There may be physiological issues in your brain or body that contribute to the development of depression. These anatomical and brain chemistry variables may be present from birth or developed over time.
A potential cause for mental health issues like depression is a chemical imbalance in the brain. Neurotransmitters are a part of your brain’s chemical messaging system. They are passed between nerve cells throughout your body. An imbalance of chemicals may occur for various reasons. An imbalance of chemicals related to mood like serotonin and dopamine could cause mood disorders like depression.
According to this potential cause for depression, having too much or too little of key neurotransmitters could cause depression symptoms. Neurotransmitters work by binding to chemical receptors on each nerve cell. If there are too few receptors, that could also cause uncomfortable depression symptoms.
It’s possible that diet, lifestyle, and genetic predispositions can cause these neurochemical problems that predispose you to depression. However, chemicals may be just one factor that contributes to mood disorders.
Still, even though chemical imbalances are often cited as the cause of depression, it’s a theory that hasn’t yet been definitively proven. It may not fully explain mood disorders. But many medications used to treat depression address this issue.
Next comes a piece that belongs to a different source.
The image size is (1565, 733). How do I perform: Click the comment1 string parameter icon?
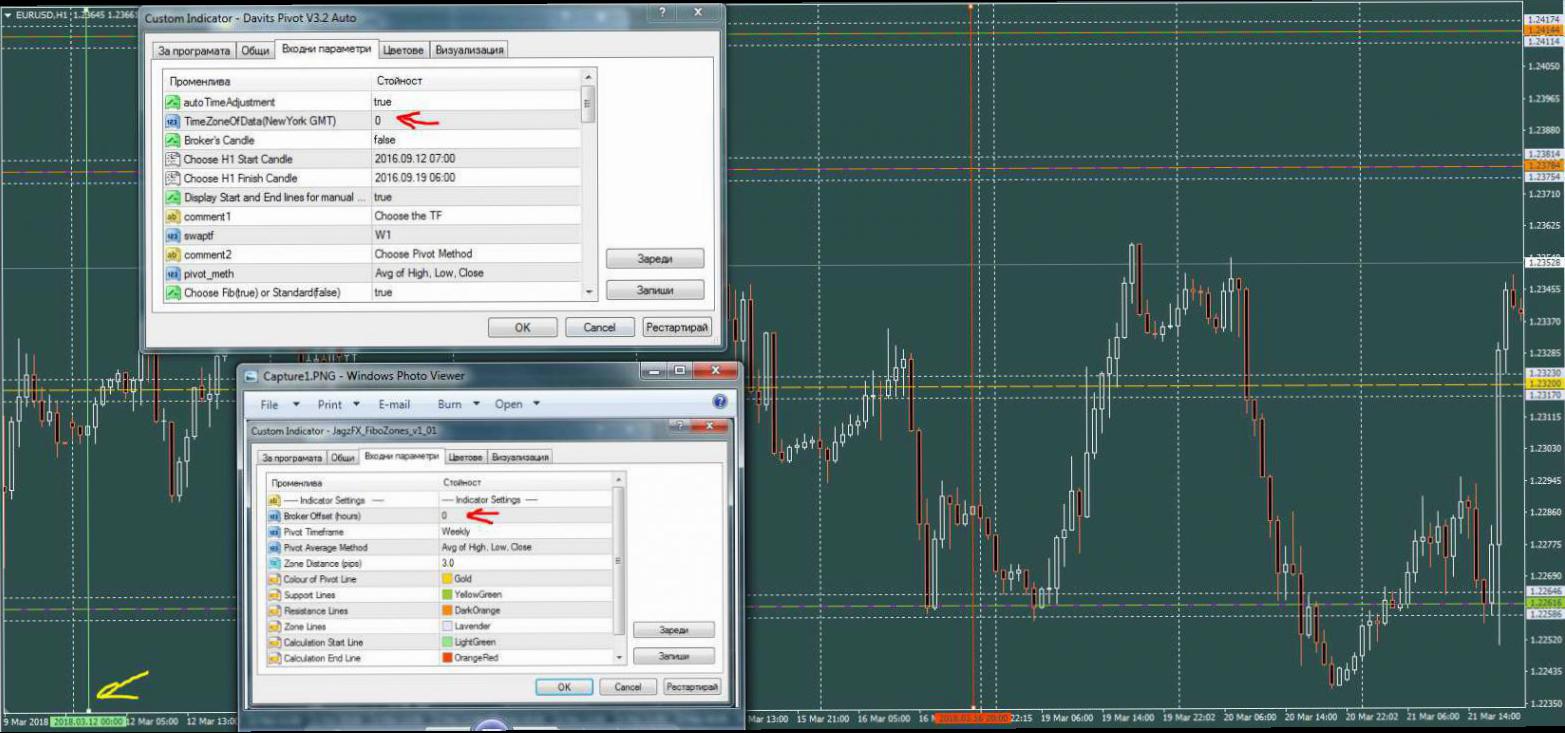[173, 216]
For instance, SSRIs (selective serotonin reuptake inhibitors) are the first-line treatment for depression. They work by increasing serotonin levels in the brain. Other medications include monoamine oxidase inhibitors (MAOIs) and tricyclic antidepressants (TCAs).
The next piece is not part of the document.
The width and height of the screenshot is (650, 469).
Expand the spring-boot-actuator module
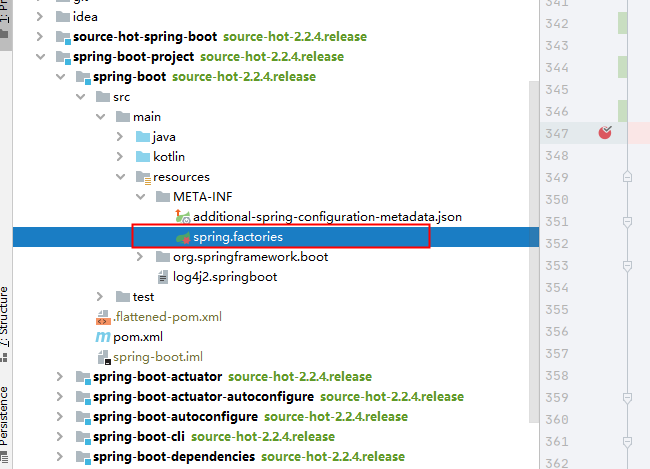[x=60, y=377]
Several medical conditions may increase your likelihood of developing depression. Chronic medical conditions, worrying diagnoses, and permanent changes—like the loss of a limb—can significantly impact mental health. Other medical issues, like sleep problems or thyroid conditions, can directly influence your mood.
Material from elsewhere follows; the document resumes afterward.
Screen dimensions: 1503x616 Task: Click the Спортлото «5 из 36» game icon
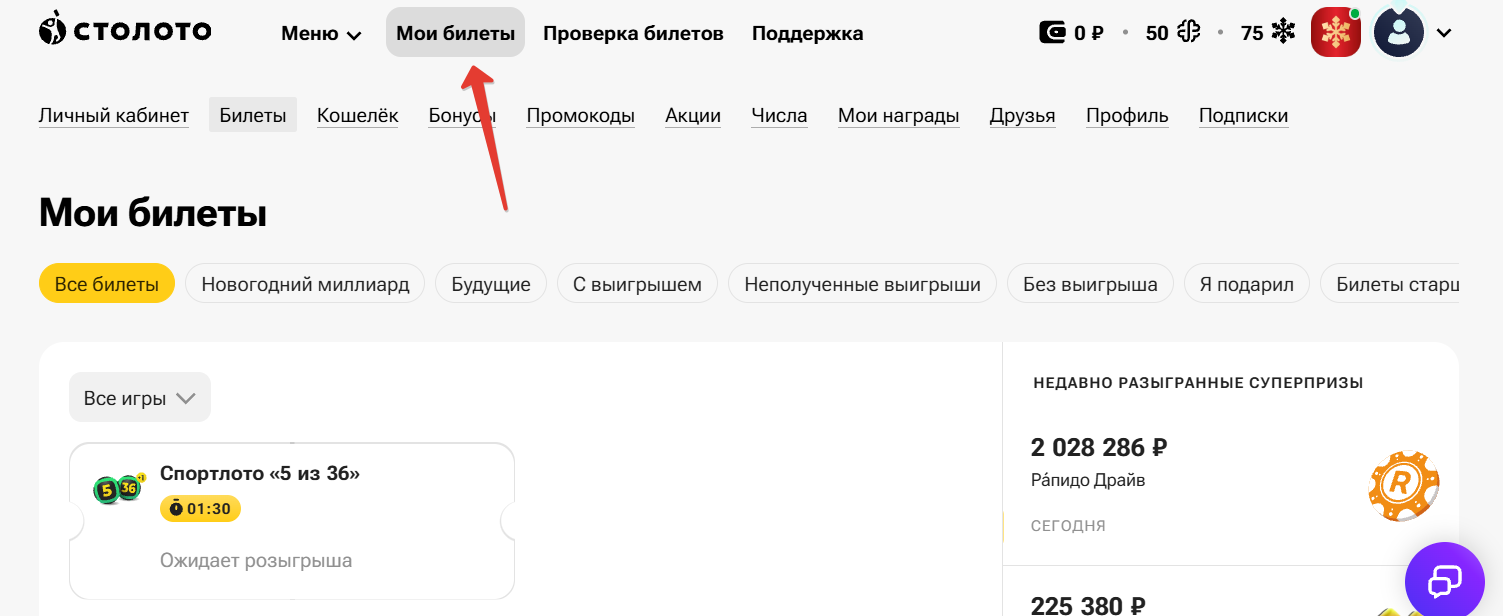119,487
Chronic pain can also influence depression rates. Other common chronic conditions like diabetes, multiple sclerosis, and cancer are associated with high rates of depression and other mental health issues.
Medical problems can increase your stress levels and cause you to worry about day-to-day challenges or the prognosis of your disease. However, some medical problems can cause mental health issues directly. Even some vitamin deficiencies can lead to low mood and fatigue. When you’re asking a doctor about a potential mental health problem, it’s important to go through a medical exam and blood work as well.
While depression is a major challenge, it can be treated. Around 66% of adults and 41% of adolescents who experienced major depressive episodes in 2020 received treatment. As noted earlier, the first-line treatment option for depression is SSRI medication. Other pharmacotherapies can include SNRIs (serotonin and norepinephrine reuptake inhibitors) and anxiolytics. Other drugs can be used in specific circumstances based on your needs.
If you experience severe moods that cause delusions or hallucinations, you may take antipsychotics. People with bipolar disorder may take mood stabilizers like lithium to treat manic episodes.
Often, the best treatment is a mix of medication and psychotherapies. Generally, talk therapy can be helpful, along with group therapy, behavioral therapy, mindfulness, trauma-based therapy, and other options. Ultimately, your treatment plan will depend on what you need.